Today someone getting into Casablanca can have great difficulties. Not the story, boy meets girl, boy loses girl is a timeless story. The problem is twofold. One, we are far removed from the events of World War II and have greater difficulty understanding the relationship between US isolationism, Nazi Germany aggression, Vichy France capitulation, and the myriad of smaller nations engulfed in the events of the Second World War that each of the characters represent. Second, with the mystique surrounding the film, the dialogue has become so cliche and the characters too cool to be believed that it is difficult to get past all of this to enjoy the movie for what it initially was, a good movie.
What has to be kept in mind is that this movie is well worth the investment of energy. It is a study of some interesting characters, a showdown between good and evil, a love story, and in certain respects a war movie. Suspend disbelief and realize that this film was the first place that ‘Here’s looking at you kid,’ ‘We’ll always have Paris,’ and ‘This could be the start of a beautiful friendship’ were ever used.
Casablanca tells the story of an American named Rick, a quintessential Humphrey Bogart tough guy, who runs a popular bar in the city of Casablanca. Rick is a cool customer; he ran guns and fought on the wrong side of the Spanish Civil War. He never gambles though he runs illegal gambling in his bar, he never drinks though he sells the stuff, and he never falls for a woman though they all fall for him. Because of a past romantic hurt Rick has spent years putting up walls and distancing himself from the people around him. Into his bar walk Ilsa Lund and her husband Victor Lazlo, ‘Of all the gin joints in all the world she has to walk into mine.’ Victor is a Czech resistance leader and the Nazi officials put pressure on the Vichy government to keep him and his wife from ever leaving Casablanca. There is a muddled plot beginning with two letters of transit that will allow two people to leave Casablanca no questions asked. How Peter Lorre acquired these is alluded to at the beginning and there is some shooting over them, but needless to say Rick ends up with them and suddenly becomes the most popular man in Casablanca. It turns out that Ilsa the love his lost in Paris at the beginning of the war and she spends the rest of the movie vacillating between trying to kill him to get the letters of transit for her husband and making love to Rick, ostensibly for the same purpose.
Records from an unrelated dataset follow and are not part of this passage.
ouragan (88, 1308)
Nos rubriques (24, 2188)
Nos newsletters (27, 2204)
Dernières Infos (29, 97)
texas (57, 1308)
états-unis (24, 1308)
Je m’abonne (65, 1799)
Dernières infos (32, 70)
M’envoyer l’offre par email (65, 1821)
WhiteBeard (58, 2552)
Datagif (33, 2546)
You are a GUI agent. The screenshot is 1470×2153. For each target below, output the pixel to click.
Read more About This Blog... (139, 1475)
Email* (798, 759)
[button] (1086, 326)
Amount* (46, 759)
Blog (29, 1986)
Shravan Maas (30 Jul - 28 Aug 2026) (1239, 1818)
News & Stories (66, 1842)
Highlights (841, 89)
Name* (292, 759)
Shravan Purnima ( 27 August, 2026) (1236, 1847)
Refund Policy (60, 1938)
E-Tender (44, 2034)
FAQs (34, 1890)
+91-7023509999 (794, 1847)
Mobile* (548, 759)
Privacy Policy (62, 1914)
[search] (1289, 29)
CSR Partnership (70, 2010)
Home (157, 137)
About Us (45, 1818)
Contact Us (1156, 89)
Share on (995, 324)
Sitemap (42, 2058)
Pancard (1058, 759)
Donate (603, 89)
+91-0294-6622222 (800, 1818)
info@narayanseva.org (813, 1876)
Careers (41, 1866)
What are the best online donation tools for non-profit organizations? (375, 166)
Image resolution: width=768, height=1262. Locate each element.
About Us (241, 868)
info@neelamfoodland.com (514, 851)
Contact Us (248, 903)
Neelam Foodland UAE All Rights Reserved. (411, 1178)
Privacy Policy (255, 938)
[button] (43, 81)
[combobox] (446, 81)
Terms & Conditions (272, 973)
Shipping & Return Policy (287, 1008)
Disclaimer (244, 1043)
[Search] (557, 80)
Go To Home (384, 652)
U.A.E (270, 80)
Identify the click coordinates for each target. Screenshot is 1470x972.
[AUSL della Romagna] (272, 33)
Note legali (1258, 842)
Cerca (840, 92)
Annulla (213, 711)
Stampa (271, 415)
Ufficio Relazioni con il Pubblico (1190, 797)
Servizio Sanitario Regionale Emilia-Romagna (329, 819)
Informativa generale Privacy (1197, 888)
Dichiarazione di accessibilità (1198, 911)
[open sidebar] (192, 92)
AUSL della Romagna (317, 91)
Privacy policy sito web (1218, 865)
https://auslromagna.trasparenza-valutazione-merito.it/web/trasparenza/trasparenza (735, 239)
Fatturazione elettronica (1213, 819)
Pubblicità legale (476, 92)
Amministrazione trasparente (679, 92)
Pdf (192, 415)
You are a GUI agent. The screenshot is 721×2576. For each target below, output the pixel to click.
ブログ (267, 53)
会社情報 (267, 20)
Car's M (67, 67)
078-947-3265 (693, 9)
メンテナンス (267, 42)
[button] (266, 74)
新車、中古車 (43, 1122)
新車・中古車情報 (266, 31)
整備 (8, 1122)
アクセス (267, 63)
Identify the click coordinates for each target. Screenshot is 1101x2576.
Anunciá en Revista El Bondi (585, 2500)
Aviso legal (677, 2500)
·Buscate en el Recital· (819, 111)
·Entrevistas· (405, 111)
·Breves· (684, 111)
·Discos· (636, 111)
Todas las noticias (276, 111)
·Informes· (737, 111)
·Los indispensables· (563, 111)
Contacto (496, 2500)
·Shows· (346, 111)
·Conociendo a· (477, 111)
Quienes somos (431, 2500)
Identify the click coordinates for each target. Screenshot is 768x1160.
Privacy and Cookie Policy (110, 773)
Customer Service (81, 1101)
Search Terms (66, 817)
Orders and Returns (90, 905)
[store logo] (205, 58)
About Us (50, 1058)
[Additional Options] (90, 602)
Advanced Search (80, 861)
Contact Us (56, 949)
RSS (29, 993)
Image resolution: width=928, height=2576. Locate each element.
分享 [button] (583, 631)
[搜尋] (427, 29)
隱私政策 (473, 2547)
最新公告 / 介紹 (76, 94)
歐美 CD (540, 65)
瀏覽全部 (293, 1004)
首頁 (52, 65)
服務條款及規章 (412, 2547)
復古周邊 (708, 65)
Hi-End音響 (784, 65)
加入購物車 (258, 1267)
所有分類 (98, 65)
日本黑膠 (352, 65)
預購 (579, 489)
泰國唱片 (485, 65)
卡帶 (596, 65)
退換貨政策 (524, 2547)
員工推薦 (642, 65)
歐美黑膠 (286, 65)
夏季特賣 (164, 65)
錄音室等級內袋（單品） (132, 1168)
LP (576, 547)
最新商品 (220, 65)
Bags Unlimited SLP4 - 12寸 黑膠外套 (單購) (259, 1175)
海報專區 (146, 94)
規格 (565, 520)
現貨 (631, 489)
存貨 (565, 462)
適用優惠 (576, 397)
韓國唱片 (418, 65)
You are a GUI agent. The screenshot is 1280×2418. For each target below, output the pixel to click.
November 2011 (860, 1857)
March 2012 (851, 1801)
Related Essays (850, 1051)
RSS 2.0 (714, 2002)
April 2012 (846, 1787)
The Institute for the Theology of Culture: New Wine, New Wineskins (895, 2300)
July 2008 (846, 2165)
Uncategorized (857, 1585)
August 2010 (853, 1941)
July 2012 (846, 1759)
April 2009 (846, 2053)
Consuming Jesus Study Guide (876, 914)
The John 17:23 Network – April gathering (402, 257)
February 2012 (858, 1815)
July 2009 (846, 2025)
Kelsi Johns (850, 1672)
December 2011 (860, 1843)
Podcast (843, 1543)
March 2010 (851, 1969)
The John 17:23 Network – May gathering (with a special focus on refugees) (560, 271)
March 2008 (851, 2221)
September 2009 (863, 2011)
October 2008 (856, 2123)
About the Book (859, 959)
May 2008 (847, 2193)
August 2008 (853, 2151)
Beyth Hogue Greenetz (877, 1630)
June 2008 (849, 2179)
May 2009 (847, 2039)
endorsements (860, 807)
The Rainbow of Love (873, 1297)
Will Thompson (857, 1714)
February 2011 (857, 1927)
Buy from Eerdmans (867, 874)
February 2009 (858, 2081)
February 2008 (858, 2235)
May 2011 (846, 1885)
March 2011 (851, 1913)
Because of the imposition of the Hays Code at the time the movie is not graphic and much of the relationship between Rick and Ilsa is only hinted at. Since she thought that her husband was dead when she met Rick she is not guilty of any true evil and thus the film rules that bad people must be punished does not apply. It is interesting to see that many of the grittier subjects were not left out of mainstream films, but that they were alluded to in such a vague way that, though viewers at the time new what to look for, today’s viewer is not equipped to understand some of the implied actions. Here it is not so bad, when the camera pans to a shot of the moon, we know people are having sex. There are a number of movies at this time, notably The Big Sleep, another Bogart film, that are so obscured as to make them nearly unintelligible. Taboo subject like drug use, affairs, suicide, and murder are hinted at in such a roundabout fashion they muddle the film.
Rick is the example of American isolationism at the start of the Second World War and his distance from the rest of the characters is slowly eroded until he must take an active role and determine the fates of the other people, countries, in much the same America came to the aid of its Western allies following the bombing of Pearl Harbor in 1941. Thus Casablanca is really a morality play, with each character representing a point of view on the war and all of their actions leading to their eventual involvement on either the good or the evil side of the struggle. What comes from all of this is a polished film from the time when men wore hats and stood when women left the table. This film stands the test of time because of its strong characters, universal themes, and excellent script and acting.